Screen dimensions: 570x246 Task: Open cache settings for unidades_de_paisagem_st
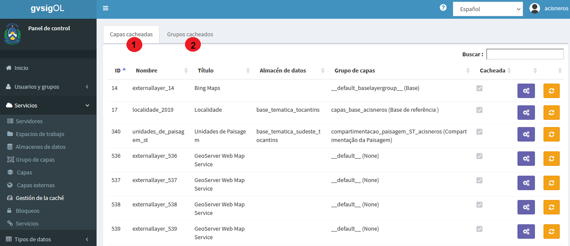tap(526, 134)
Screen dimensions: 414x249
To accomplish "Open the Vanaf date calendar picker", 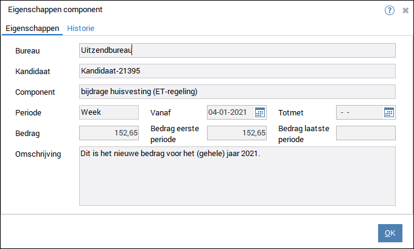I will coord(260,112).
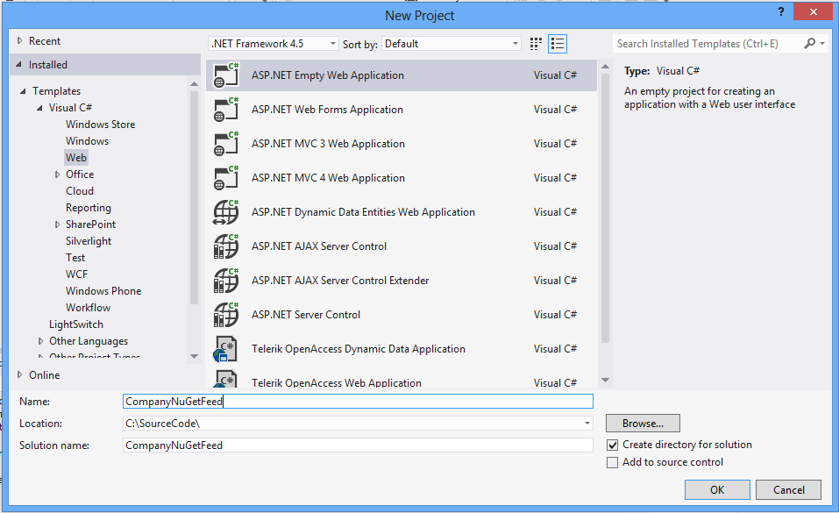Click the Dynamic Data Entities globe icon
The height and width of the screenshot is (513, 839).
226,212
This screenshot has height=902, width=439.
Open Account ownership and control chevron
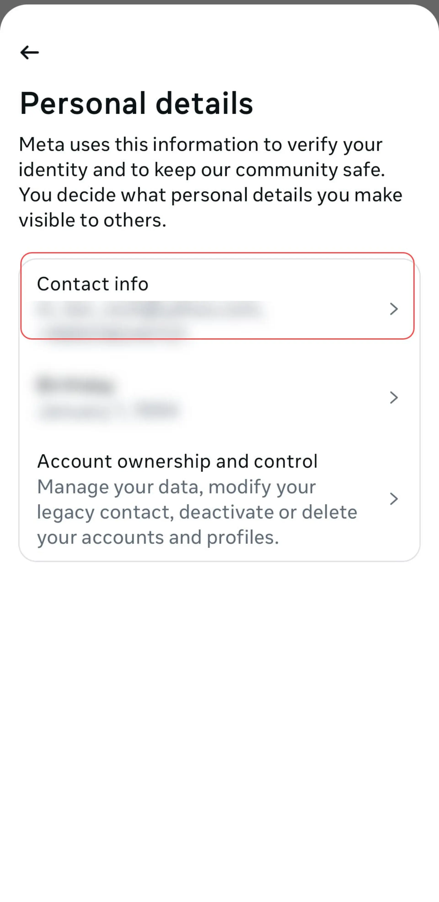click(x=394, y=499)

==

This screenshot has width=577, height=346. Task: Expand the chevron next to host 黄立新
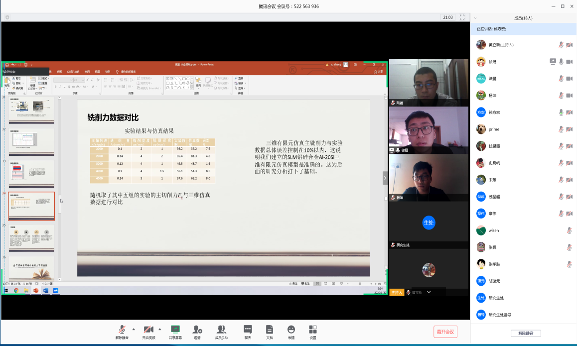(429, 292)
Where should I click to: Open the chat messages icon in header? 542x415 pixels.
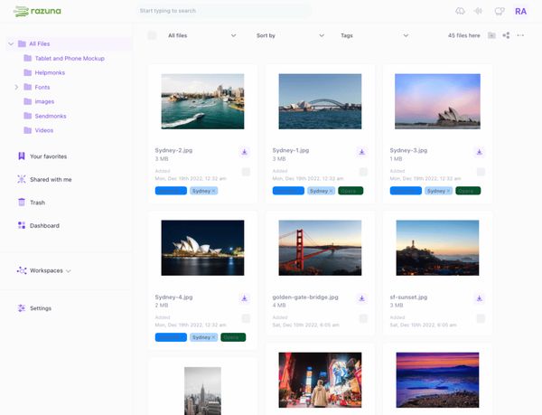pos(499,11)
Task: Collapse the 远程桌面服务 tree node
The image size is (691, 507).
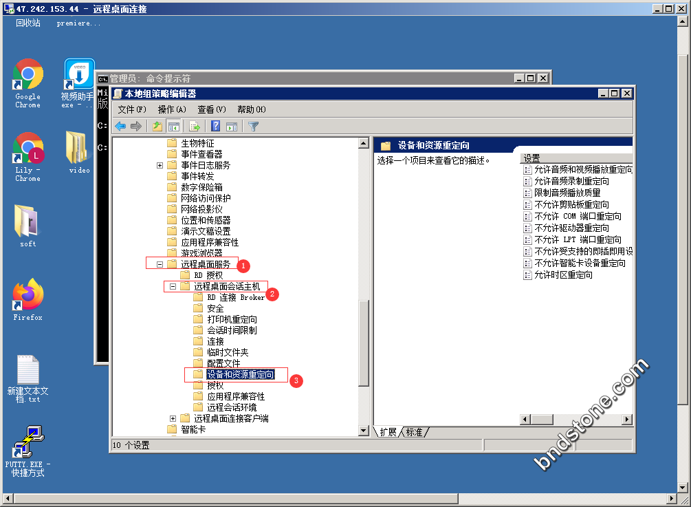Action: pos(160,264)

--

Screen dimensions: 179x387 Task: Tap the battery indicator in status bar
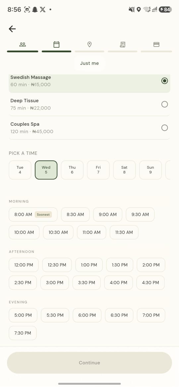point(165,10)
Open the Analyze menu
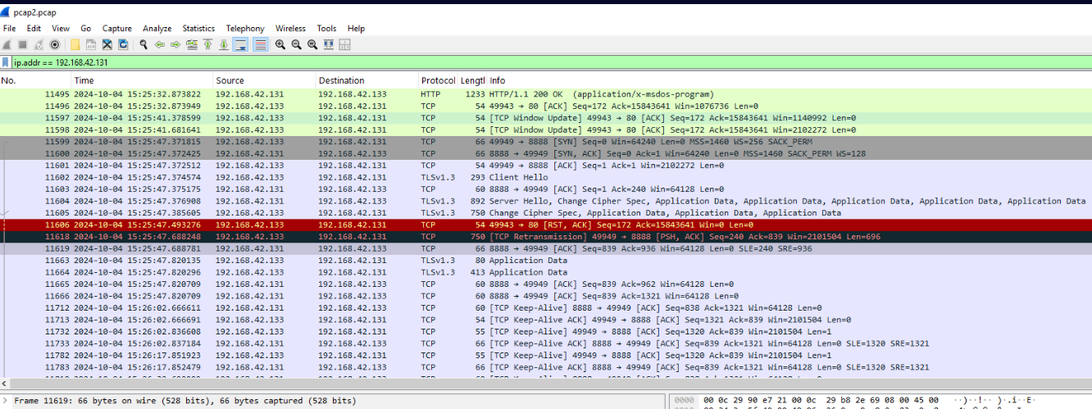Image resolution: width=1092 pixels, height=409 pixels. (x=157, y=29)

§ WHAT TO PRODUCE:
Above are some records. Output exactly the lines from the one that contains "This screenshot has width=577, height=346." to the one that contains "Task: Collapse the 远程桌面服务 tree node", keeping both, and omit the pictures.

§ SOLUTION TO THIS TASK:
This screenshot has width=577, height=346. Task: Expand the chevron next to host 黄立新
(429, 292)
Where should I click to: Open the chat messages icon in header? 542x415 pixels.
pos(499,11)
Task: Collapse the 远程桌面服务 tree node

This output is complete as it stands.